* Data provided:
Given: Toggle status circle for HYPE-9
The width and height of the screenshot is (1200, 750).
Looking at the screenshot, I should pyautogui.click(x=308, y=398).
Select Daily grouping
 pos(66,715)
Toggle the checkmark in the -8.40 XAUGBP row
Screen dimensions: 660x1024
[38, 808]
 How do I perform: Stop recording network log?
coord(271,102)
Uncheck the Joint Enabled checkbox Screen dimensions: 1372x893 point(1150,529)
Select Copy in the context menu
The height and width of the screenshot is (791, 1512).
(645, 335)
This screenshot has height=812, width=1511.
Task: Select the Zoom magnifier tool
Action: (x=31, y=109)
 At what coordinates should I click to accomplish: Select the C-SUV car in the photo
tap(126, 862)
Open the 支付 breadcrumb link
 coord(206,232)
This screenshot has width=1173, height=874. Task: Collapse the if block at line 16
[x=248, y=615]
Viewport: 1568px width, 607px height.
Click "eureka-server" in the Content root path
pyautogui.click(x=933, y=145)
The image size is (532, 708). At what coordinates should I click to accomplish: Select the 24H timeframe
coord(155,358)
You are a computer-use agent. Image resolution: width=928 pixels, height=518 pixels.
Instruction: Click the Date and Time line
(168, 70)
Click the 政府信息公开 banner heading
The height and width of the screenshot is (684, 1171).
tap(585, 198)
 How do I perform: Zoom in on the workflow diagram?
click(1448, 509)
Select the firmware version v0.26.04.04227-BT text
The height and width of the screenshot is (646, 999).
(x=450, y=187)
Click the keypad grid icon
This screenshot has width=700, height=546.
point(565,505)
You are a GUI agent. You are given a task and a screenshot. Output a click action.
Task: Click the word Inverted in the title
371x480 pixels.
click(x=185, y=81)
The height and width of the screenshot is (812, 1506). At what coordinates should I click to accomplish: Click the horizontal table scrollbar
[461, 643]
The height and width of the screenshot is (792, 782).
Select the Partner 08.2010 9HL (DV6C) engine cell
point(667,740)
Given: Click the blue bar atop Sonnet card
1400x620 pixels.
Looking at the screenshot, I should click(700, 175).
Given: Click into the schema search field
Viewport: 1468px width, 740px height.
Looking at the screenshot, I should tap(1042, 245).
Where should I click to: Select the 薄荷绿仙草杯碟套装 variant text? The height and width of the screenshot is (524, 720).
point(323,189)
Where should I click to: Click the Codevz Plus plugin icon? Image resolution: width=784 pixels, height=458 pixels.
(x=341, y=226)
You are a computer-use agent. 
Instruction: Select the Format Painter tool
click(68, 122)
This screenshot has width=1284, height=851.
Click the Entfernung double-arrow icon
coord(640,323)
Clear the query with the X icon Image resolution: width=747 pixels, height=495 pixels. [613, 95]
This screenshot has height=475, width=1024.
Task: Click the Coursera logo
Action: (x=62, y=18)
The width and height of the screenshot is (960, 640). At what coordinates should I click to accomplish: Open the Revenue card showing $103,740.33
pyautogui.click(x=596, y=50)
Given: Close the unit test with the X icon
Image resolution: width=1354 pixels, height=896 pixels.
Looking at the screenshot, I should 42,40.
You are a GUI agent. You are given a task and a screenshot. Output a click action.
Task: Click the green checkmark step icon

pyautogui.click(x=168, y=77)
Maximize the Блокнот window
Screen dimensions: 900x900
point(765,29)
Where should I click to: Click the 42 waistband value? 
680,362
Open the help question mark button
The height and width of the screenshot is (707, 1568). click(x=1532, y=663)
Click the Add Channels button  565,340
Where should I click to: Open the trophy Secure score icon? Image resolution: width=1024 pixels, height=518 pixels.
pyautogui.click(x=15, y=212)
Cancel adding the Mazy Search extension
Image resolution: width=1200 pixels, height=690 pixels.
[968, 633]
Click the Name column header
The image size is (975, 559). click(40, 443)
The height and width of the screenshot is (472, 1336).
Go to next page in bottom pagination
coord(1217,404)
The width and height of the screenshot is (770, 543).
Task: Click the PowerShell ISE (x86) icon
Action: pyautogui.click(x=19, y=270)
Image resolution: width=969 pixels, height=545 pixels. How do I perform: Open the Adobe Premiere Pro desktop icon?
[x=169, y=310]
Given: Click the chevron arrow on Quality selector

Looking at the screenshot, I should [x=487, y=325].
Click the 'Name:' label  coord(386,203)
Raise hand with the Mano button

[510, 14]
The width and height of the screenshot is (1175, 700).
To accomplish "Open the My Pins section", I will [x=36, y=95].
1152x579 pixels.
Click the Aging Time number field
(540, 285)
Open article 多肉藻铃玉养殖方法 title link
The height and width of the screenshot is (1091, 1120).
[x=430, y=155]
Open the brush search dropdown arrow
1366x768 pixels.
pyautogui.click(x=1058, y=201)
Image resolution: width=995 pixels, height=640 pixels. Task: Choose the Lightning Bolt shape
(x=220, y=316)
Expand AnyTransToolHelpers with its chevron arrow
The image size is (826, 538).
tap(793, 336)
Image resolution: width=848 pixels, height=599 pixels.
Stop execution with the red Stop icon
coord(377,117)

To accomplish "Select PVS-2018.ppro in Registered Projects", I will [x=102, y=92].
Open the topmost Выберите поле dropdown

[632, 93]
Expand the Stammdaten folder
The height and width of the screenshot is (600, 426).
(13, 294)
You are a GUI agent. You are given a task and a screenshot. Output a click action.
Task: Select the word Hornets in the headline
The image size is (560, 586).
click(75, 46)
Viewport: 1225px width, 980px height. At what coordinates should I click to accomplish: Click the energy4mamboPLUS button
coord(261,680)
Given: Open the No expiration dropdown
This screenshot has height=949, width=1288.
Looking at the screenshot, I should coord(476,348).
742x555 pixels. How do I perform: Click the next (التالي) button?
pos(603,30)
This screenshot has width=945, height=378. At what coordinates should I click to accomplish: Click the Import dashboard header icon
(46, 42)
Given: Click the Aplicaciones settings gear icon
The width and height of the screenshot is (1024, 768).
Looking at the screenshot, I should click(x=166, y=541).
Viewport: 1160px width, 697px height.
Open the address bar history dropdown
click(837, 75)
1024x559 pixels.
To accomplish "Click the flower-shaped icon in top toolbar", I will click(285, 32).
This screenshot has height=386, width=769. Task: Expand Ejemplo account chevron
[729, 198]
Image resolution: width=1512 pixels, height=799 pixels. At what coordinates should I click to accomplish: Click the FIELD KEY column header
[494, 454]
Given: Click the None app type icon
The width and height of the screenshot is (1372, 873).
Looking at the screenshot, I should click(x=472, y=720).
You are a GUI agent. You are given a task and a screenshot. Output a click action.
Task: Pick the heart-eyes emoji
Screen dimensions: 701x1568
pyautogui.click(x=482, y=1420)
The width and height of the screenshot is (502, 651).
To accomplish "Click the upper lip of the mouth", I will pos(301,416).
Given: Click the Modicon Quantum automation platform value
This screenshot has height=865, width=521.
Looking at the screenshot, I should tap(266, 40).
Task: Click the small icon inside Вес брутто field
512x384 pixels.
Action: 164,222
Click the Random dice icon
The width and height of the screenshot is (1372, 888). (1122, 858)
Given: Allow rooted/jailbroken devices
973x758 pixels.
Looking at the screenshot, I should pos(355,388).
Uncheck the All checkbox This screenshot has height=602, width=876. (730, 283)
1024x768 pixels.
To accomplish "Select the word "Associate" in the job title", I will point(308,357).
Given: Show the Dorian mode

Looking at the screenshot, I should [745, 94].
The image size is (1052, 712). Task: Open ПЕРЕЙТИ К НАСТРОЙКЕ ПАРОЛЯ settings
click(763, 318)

* Goal of the exercise:
In the entries above, find each line with the word "computer" and copy it.

* Exercise answer:
You are a computer-use agent. Image resolution: width=928 pixels, height=518 pixels.
You are a computer-use agent. 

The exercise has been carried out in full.